Text section:
▽

A carbon-free future is the dream of many, but it seems like a far-off, almost unreachable, future at the moment. In large part, the world has made small steps on the path to carbon neutrality. However, as the effects of climate change are becoming both clearer and more severe, more and more companies and countries are stepping up to lead the way.
One of the largest issues with carbon-neutrality is that while it involves a wide range of engineering solutions, the implementation of these solutions is largely a political one. Carbon-free technologies are often expensive and can impede growth in existing carbon-emitting industries.
As the effects of climate change become more severe and drastic, however, the sheer financial burden of coping up with increasing temperatures, shortages of food and other materials, increasingly devastating storms and natural disasters, and loss of coastline and low-lying lands, would overpower the reluctance to implement carbon-neutral technologies.
Laying the groundwork
The Paris Agreement laid out an international framework for countries in a quest to reach reduced carbon-emissions goals, but it isn't a mandate, rather a mutual goal. Out of the Paris Agreement came the Carbon Neutral Coalition, which is a group of 26 countries, 15 cities, 17 regions, and 192 companies that are leading the charge to implement carbon neutral policies to reduce their impact on the environment.
By coming together in larger numbers and setting a clear goal, the pressure is intensified to meet it. Focusing in on companies specifically, whether they're a part of the coalition or not, it's become common for modern corporations to reduce their carbon footprint.
There are now 50+ Global corporations that source 100% of their energy from renewables, and 200 that source at least 50% of their energy from renewables. This charge in the private sector is important, as roughly 64% of the world's energy is consumed by the commercial and industrial sectors.

△

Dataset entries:
▽

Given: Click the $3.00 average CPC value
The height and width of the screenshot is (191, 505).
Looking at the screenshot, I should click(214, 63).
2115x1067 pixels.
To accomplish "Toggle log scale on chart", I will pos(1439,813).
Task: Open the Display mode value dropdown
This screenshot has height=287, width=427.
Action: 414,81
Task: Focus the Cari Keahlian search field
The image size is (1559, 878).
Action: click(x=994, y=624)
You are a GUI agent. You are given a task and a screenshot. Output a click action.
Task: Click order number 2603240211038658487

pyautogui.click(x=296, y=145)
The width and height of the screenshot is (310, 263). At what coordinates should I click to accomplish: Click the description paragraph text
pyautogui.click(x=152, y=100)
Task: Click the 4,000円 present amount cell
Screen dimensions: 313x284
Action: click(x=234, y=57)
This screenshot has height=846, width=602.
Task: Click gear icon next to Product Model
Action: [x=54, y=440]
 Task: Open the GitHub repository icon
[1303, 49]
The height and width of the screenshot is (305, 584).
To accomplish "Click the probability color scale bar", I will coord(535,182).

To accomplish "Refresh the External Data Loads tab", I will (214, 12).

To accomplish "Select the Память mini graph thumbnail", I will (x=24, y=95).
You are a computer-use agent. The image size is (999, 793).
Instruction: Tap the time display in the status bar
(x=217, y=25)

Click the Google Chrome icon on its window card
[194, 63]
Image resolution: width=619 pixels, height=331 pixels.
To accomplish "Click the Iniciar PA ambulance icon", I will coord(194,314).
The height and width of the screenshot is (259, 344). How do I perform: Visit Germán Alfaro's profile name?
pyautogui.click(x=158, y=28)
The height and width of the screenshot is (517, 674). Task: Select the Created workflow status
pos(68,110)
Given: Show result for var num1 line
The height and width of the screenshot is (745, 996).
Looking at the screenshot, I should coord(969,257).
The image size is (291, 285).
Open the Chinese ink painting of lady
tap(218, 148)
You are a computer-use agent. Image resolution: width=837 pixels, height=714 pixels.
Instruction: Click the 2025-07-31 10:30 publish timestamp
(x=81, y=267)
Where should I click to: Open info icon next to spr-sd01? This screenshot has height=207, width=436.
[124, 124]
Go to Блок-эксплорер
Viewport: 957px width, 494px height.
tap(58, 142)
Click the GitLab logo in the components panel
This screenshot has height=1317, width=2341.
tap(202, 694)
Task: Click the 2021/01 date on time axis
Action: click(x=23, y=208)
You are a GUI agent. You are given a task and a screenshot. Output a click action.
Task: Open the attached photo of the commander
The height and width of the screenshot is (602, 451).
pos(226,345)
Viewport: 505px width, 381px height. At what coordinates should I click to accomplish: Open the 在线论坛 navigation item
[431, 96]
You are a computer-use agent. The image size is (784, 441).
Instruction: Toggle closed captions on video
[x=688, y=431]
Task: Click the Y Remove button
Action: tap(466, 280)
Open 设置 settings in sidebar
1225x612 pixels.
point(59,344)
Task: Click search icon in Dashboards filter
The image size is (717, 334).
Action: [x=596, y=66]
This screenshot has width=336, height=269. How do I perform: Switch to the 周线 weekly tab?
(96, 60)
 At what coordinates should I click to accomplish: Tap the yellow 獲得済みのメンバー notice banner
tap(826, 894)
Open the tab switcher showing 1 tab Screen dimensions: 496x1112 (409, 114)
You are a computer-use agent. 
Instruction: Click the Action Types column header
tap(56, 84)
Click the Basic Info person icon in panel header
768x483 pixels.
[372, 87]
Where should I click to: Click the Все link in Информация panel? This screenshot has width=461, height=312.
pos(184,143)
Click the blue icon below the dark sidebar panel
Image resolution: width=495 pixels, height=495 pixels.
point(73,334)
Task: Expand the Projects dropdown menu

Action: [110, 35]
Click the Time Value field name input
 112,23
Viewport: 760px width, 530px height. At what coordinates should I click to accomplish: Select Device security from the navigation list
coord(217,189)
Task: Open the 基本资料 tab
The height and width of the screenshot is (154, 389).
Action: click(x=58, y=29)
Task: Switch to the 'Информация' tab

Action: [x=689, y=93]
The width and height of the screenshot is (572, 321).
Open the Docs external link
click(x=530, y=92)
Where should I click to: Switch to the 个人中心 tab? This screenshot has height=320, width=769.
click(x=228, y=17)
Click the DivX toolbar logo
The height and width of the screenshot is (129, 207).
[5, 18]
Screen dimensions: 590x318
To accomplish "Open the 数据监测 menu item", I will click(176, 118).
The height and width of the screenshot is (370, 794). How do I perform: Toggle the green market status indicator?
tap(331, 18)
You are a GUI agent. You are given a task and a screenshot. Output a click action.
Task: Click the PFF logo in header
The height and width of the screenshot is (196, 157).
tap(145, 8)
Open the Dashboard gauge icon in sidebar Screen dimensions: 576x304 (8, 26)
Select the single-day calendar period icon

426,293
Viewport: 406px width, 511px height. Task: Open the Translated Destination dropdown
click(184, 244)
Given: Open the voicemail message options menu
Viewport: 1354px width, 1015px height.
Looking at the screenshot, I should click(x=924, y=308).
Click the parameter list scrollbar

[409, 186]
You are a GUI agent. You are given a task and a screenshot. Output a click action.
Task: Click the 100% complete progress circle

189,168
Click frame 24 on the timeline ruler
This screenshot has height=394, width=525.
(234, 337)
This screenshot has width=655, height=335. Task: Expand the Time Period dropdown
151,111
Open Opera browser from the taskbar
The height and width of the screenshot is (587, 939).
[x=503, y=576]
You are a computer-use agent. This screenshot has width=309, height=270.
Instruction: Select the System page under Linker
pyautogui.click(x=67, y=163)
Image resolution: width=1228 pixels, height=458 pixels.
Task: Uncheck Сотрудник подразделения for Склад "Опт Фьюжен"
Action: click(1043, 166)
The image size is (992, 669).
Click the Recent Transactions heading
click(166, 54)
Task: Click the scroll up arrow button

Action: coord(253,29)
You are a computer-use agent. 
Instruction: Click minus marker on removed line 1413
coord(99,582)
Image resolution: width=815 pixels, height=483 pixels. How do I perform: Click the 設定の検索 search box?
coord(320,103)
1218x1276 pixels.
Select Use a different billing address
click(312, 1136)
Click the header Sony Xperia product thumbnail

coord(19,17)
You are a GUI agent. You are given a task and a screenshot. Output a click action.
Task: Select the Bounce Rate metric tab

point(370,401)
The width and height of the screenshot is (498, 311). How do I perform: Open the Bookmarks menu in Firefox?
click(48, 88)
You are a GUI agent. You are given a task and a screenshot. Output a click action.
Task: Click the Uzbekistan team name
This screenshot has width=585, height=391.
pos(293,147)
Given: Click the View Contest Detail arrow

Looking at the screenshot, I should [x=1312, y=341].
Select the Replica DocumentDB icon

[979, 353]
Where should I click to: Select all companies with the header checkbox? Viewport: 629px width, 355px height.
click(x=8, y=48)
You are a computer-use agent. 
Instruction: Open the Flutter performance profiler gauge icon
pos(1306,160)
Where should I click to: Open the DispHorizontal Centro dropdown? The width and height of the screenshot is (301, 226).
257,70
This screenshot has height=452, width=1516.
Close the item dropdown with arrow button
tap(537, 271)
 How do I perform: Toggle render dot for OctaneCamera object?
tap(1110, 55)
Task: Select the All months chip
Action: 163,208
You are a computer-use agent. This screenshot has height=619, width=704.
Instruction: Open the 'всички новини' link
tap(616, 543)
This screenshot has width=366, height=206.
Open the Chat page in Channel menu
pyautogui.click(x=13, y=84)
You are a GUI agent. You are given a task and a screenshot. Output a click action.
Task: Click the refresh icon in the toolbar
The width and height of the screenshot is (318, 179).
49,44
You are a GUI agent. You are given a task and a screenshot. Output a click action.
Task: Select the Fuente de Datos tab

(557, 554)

△

Your tasks:
A - How many companies belong to the Carbon Neutral Coalition, according to the carbon-neutrality text?
B - Extend the carbon-neutrality text with the paragraphs that come after its last sentence.

Task results:
A - 192 companies.

B -
Clearly, encouraging further change will require incentivizing the private industry to alter its path. Mounting political, social, and even inter-corporate pressure could help bring about that change. But the ability to make more money from polluting less is what will likely bring the biggest changes.
While we've underscored that many companies are leading the way in sourcing their energy through renewables, globally only about 3.5 percent of corporate energy usage is sourced from renewables, so there's clearly a long road ahead on the path to a carbon-free future.
A corporate effort
While most companies today are setting green energy targets, many are primarily for show or are being enacted too slowly to make any noticeable difference. It has become all too common for companies to use "greenwashing" to boost their image and product sales, by promoting how much effort they are undertaking to preserve the environment.
While sometimes these efforts are overstated and done just for show, the evidence of green marketing makes clear that societal pressures to reduce industrial and commercial carbon-footprints are everpresent in today's landscape.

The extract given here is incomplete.